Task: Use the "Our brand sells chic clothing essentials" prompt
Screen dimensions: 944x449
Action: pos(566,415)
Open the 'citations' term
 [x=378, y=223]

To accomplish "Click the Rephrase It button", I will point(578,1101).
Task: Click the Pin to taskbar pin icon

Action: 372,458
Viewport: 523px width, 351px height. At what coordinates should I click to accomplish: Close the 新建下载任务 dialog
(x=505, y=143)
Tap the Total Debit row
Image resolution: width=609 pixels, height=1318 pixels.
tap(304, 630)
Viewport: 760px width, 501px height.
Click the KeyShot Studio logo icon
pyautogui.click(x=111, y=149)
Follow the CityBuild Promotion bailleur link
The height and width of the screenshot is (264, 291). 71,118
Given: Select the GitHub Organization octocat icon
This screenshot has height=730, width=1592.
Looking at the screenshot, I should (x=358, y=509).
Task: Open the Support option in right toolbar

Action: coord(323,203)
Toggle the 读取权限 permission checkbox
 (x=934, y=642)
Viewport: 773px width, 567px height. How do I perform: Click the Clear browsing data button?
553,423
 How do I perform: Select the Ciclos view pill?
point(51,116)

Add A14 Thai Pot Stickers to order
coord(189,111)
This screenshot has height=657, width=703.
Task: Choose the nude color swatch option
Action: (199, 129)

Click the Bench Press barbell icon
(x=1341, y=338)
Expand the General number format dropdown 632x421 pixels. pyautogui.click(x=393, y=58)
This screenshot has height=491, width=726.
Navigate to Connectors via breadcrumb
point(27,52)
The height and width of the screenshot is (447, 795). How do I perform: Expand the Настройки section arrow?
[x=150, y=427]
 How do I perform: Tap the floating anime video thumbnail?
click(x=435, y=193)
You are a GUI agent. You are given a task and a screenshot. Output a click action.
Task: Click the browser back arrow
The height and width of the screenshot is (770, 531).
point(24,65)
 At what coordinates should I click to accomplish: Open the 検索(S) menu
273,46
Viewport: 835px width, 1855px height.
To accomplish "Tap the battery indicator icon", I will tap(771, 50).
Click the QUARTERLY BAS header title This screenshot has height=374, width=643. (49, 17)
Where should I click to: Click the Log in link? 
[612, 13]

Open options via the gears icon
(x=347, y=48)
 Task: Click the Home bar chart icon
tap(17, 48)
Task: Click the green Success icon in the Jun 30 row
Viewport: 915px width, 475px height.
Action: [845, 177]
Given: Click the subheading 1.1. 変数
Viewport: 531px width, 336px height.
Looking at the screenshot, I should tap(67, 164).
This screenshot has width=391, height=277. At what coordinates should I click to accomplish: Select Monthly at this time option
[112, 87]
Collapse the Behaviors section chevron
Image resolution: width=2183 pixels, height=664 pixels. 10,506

Exercise details:
From the data above, return every line from the line that has "At what coordinates should I click to accomplish: Open" up to and including the line that has "Click the QUARTERLY", exactly.

Written response:
 At what coordinates should I click to accomplish: Open the 検索(S) menu
273,46
Viewport: 835px width, 1855px height.
To accomplish "Tap the battery indicator icon", I will tap(771, 50).
Click the QUARTERLY BAS header title This screenshot has height=374, width=643. (49, 17)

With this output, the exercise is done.